# Data Loader for the Cell atlas of aqueous humor outflow

Paper link: https://www.pnas.org/doi/10.1073/pnas.2001250117

For data links use these or go to the subseries section on https://www.ncbi.nlm.nih.gov/geo/query/acc.cgi with  GSE146188

Mouse
https://ftp.ncbi.nlm.nih.gov/geo/series/GSE146nnn/GSE146186/suppl/GSE146186_Mouse_count_matrix.csv.gz 

Pig
https://ftp.ncbi.nlm.nih.gov/geo/series/GSE146nnn/GSE146187/suppl/GSE146187_Pig_count_matrix.csv.gz

Human
https://ftp.ncbi.nlm.nih.gov/geo/series/GSE148nnn/GSE148371/suppl/GSE148371_Human_count_matrix.csv.gz

MacaF
https://ftp.ncbi.nlm.nih.gov/geo/series/GSE148nnn/GSE148373/suppl/GSE148373_MacaF_count_matrix.csv.gz

MacaM
https://ftp.ncbi.nlm.nih.gov/geo/series/GSE148nnn/GSE148374/suppl/GSE148374_MacaqueM_count_matrix.csv.gz

Get each with command `wget -r '...' -O ...csv.gz`

In [3]:
!wget -r 'https://ftp.ncbi.nlm.nih.gov/geo/series/GSE146nnn/GSE146186/suppl/GSE146186_Mouse_count_matrix.csv.gz' -O data/mouse.csv.gz
!wget -r 'https://ftp.ncbi.nlm.nih.gov/geo/series/GSE146nnn/GSE146187/suppl/GSE146187_Pig_count_matrix.csv.gz' -O data/pig.csv.gz
!wget -r 'https://ftp.ncbi.nlm.nih.gov/geo/series/GSE148nnn/GSE148371/suppl/GSE148371_Human_count_matrix.csv.gz' -O data/human.csv.gz
!wget -r 'https://ftp.ncbi.nlm.nih.gov/geo/series/GSE148nnn/GSE148373/suppl/GSE148373_MacaF_count_matrix.csv.gz' -O data/macaF.csv.gz
!wget -r 'https://ftp.ncbi.nlm.nih.gov/geo/series/GSE148nnn/GSE148374/suppl/GSE148374_MacaqueM_count_matrix.csv.gz' -O data/macaM.csv.gz

will be placed in the single file you specified.

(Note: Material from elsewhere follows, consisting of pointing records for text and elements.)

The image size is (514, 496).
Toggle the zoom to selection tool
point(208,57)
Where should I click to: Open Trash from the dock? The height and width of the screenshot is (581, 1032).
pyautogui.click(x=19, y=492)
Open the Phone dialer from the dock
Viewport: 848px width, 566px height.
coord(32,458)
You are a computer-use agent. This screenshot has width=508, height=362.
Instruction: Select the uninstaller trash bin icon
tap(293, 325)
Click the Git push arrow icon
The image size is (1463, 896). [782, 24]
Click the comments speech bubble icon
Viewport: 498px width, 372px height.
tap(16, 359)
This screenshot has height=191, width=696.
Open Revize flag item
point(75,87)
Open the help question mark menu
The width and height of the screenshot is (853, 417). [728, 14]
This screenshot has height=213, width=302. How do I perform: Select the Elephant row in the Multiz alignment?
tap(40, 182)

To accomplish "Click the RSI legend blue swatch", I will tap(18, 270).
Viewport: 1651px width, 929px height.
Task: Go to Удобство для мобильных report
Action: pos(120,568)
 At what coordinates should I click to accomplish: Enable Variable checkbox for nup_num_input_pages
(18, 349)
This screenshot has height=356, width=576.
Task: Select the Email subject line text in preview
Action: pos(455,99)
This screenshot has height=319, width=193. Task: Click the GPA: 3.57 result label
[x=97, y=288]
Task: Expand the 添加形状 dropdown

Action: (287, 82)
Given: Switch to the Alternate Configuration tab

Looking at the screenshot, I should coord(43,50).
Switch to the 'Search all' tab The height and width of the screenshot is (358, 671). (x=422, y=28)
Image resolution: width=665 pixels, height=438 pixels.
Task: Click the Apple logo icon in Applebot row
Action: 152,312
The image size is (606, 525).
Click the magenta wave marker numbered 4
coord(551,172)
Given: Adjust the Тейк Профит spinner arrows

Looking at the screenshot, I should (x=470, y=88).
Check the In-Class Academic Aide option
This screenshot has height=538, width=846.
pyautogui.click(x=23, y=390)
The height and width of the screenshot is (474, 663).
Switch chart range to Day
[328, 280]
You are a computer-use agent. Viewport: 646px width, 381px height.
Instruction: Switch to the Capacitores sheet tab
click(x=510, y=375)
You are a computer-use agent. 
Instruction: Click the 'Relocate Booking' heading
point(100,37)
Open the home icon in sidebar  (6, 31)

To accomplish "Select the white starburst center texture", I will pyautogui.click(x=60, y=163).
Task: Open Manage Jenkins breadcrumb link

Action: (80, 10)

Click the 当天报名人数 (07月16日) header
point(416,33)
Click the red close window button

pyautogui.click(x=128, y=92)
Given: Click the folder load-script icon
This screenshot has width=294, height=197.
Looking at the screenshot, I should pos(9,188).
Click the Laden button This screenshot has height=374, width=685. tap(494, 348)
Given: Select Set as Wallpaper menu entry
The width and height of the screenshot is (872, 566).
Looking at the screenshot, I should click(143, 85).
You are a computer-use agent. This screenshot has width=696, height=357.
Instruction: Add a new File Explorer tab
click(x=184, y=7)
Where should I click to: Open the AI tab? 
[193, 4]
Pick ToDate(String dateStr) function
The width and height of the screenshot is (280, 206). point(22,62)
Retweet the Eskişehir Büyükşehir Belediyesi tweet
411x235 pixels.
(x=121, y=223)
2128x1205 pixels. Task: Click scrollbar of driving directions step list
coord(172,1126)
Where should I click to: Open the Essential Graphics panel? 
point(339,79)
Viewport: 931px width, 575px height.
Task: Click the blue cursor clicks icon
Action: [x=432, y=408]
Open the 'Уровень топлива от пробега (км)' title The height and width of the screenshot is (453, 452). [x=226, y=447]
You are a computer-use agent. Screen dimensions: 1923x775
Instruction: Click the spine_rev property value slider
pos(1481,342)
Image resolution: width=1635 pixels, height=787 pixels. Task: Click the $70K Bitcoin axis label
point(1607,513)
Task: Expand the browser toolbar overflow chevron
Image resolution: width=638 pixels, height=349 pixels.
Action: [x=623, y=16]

--2022-11-14 11:34:44--  https://ftp.ncbi.nlm.nih.gov/geo/series/GSE146nnn/GSE146186/suppl/GSE146186_Mouse_count_matrix.csv.gz
Resolving ftp.ncbi.nlm.nih.gov (ftp.ncbi.nlm.nih.gov)... 165.112.9.228, 165.112.9.230, 2607:f220:41e:250::7, ...
Connecting to ftp.ncbi.nlm.nih.gov (ftp.ncbi.nlm.nih.gov)|165.112.9.228|:443... connected.
HTTP request sent, awaiting response... 200 OK
Length: 13462876 (13M) [application/x-gzip]
Saving to: ‘data/mouse.csv.gz’


2022-11-14 11:34:46 (6.39 MB/s) - ‘data/mouse.csv.gz’ saved [13462876/13462876]

FINISHED --2022-11-14 11:34:46--
Total wall clock time: 2.7s
Downloaded: 1 files, 13M in 2.0s (6.39 MB/s)
will be placed in the single file you specified.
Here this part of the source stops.